Details of the tortoises in both paintings – note there is an extra one in the second version!

Asia Minor Tortoises (T. g. ibera) – note the natural variation in shell coloration, and compare to the lighter color seen in the English painting and the darker colors seen in the Ottoman paintings.
Image: © 2017 Chris Leone/Garden State Tortoise LLC [educational use]

So what we have are two (three) different paintings, made on two different continents by two different artists in two different centuries…but each with its tortoise subjects rendered in enough naturalistic detail to allow for a precise identification of both to the same subpecies level! This, in turn, enriches our understanding of both the art historical contexts and the animals themselves.

For example, as its common name suggests, this tortoise is native to Anatolia (though its range extends into surrounding regions of the Balkans and Western Asia), the heart of the Ottoman Empire and now the main landmass of modern-day Türkiye; and the tortoise in the first painting is said to have been imported from Smyrna (now İzmir), a major Anatolian seaport then under control of the Ottomans. This means that the tortoises in the Ottoman paintings were native homebodies, while the tortoise in the English painting was a long-distance traveler via the intercontinental exotic animal trade. (Of course, it likely didn’t have to travel as far as others, as it was a native species in the port city it was picked up from, unlike an animal which had been transported from across Africa or further east from Asia, for example). Additionally, in the Ottoman paintings, there a multiple tortoises of different sizes/ages, suggesting they were being bred. Meanwhile, in the English painting, there is just a single specimen, though we are given the important information that it was a female who laid eggs and lived for 58 years with her English owner. Ertan also suggested that given the number of eggs laid, she was likely in her 30s, so depending on how soon after her arrival she laid them, she may have lived into her 90s!

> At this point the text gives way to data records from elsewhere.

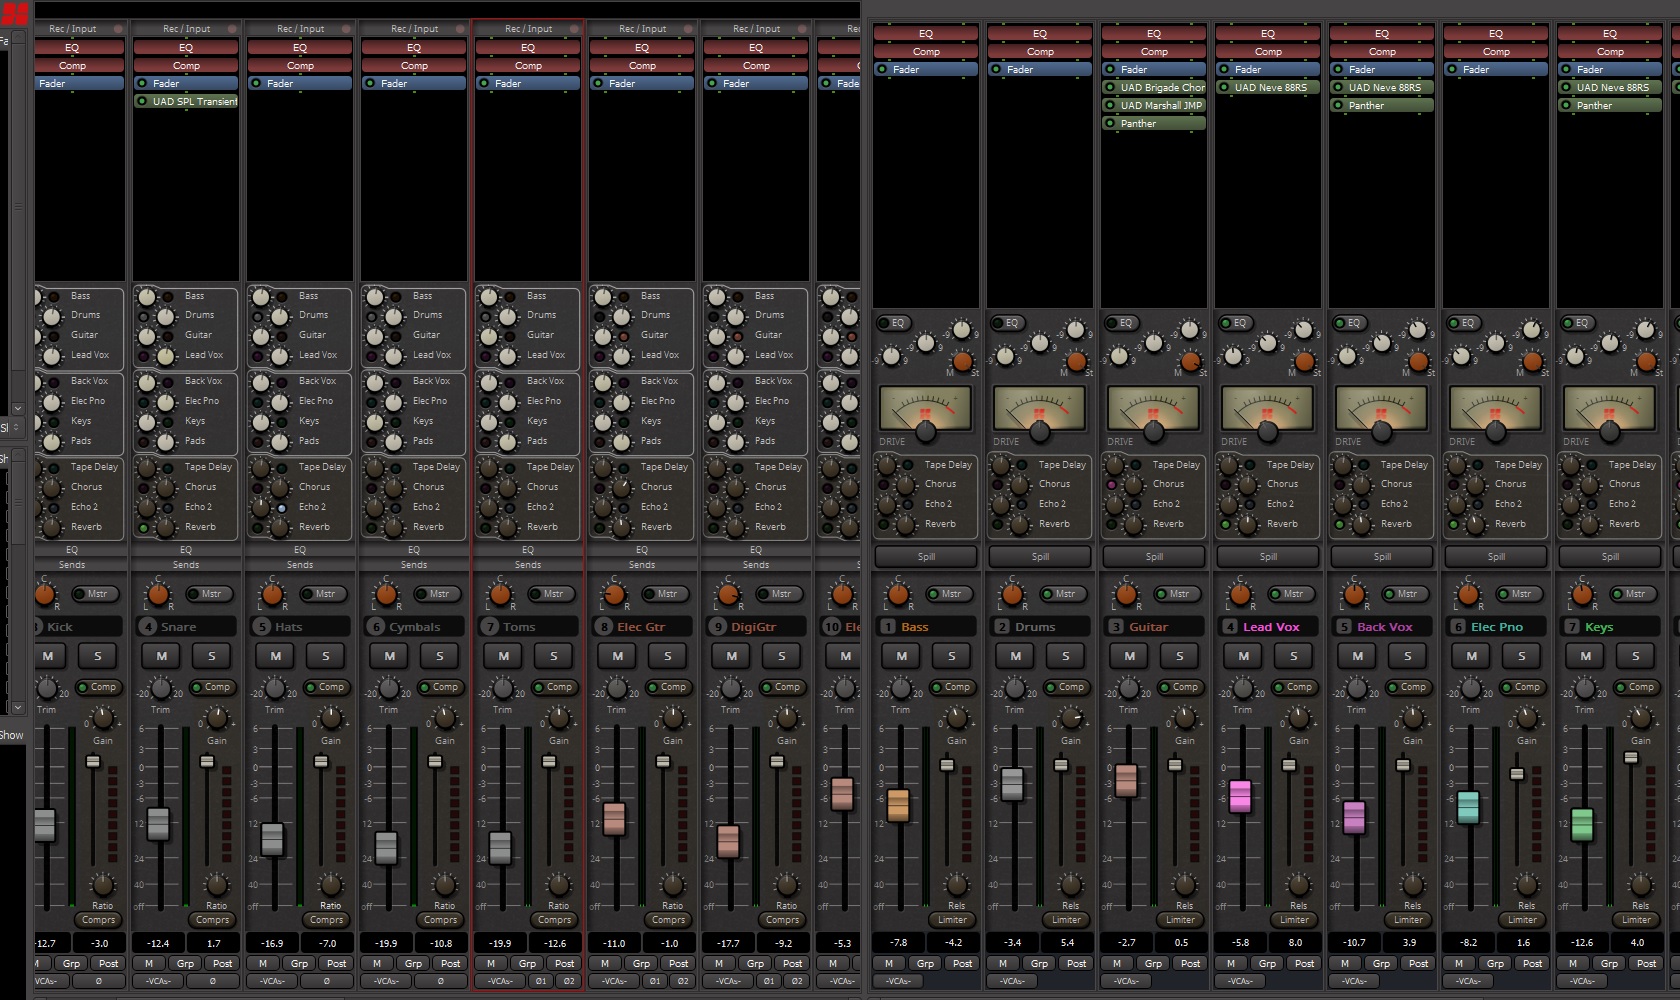Image resolution: width=1680 pixels, height=1000 pixels.
Task: Open the Grp assignment selector on Snare channel
Action: [185, 963]
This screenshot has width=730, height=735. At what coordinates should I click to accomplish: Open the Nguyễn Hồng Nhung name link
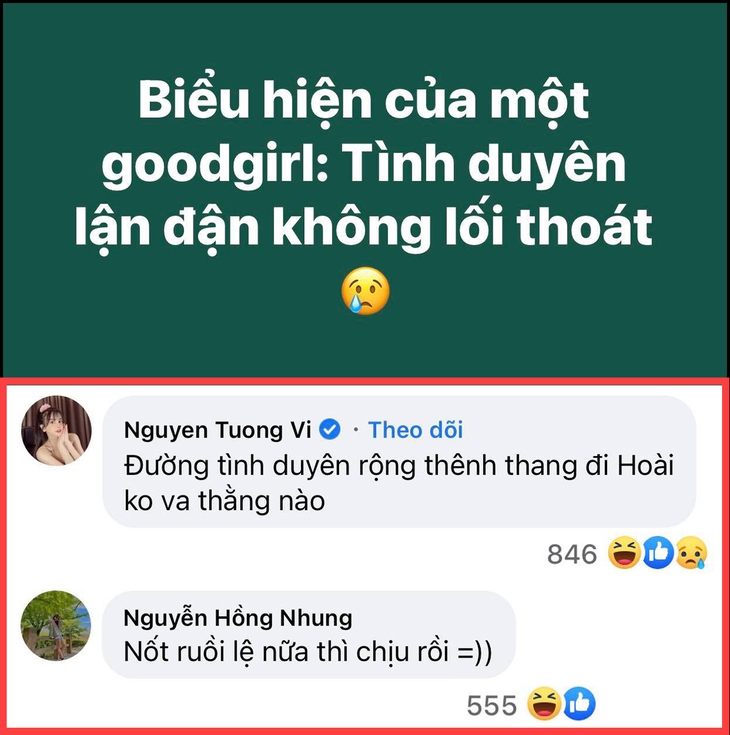(238, 618)
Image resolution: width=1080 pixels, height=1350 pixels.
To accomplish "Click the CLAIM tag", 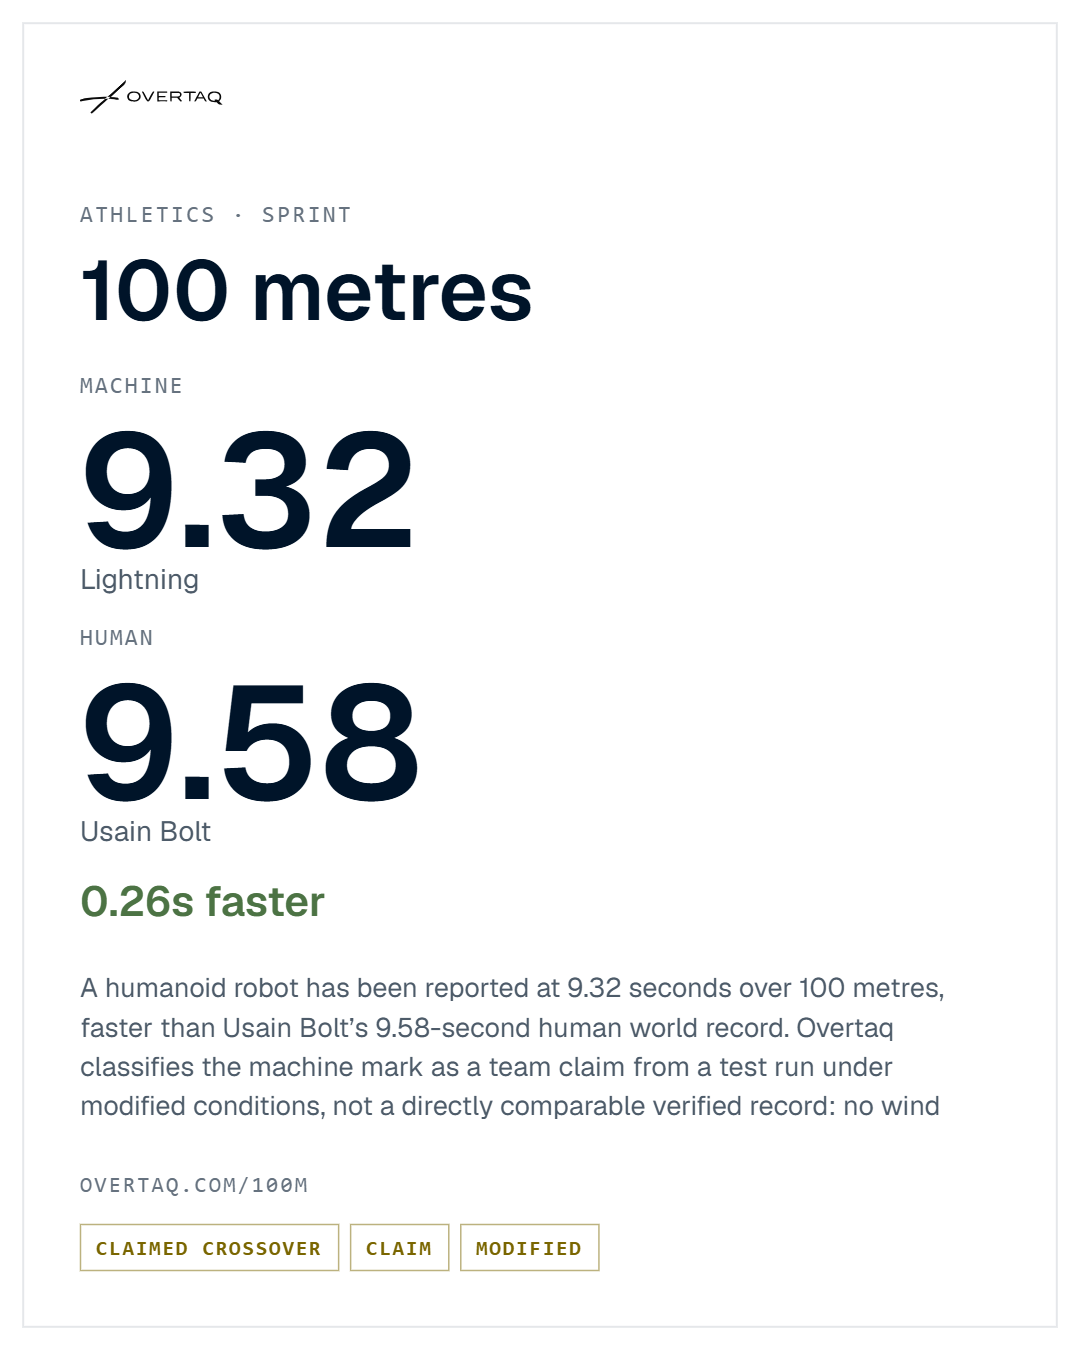I will point(399,1248).
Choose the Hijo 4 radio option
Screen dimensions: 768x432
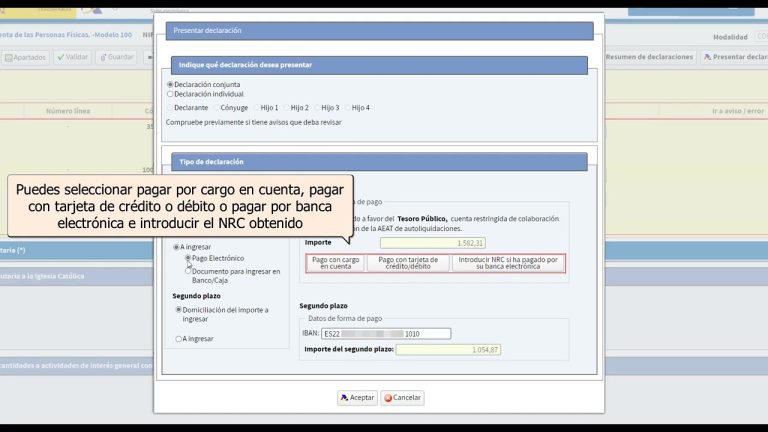(x=347, y=107)
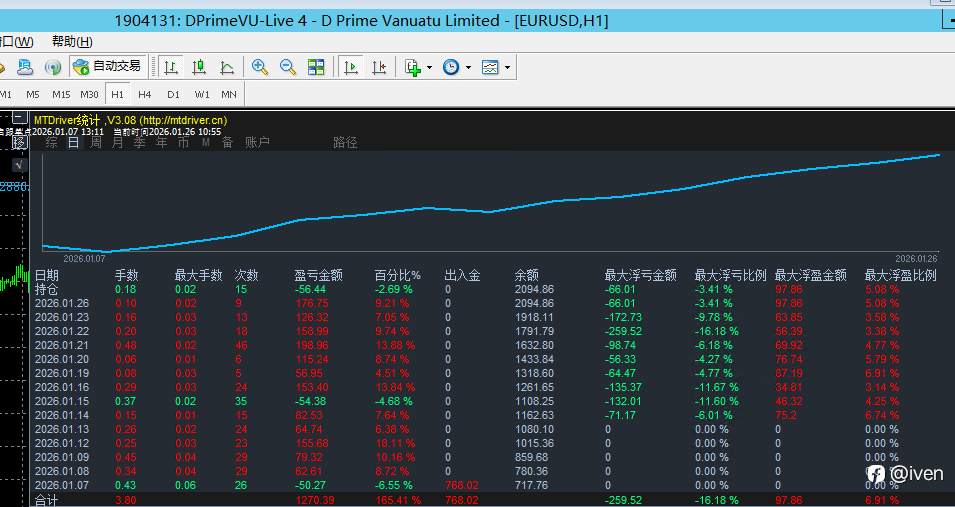Toggle the √ checkbox on left panel
Image resolution: width=955 pixels, height=507 pixels.
click(19, 165)
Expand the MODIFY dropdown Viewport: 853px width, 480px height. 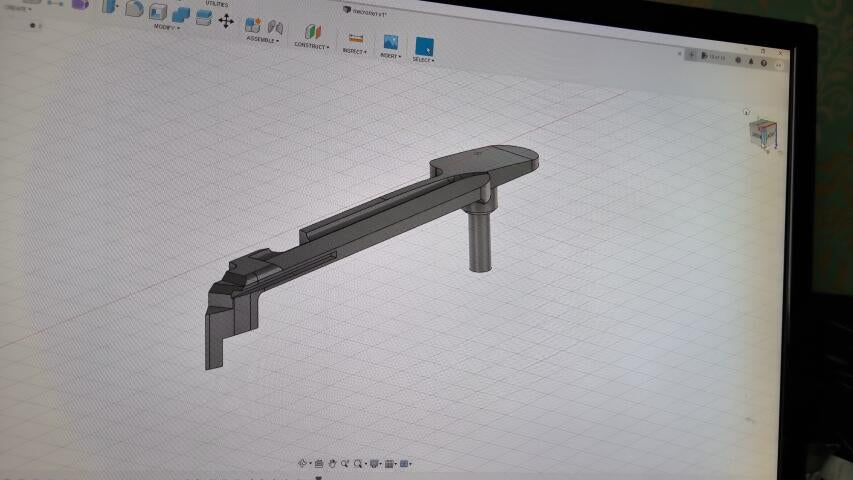coord(166,27)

Many thanks to both Matthew and Ertan for offering their herpetological expertise and ID confirmation, and be sure to check out both their original paper and Bettleheim’s follow-up piece for more insights into Bey’s tortoise paintings:

Bettelheim, Matthew P. and Ertan Taskavak. 2006. The Tortoise and the Tulip – Testudo graeca ibera and Osman Hamdi’s “The Tortoise Trainer”. Bibliotheca Herpetologica. 6(2): pp 11-15.

Bettelheim, Matthew  P. 2020. Osman Hamdi’s “The Tortoise Trainer” – The Tortoise and the Tulip Revisited. Bibliotheca Herpetologica 14(3): 15-18.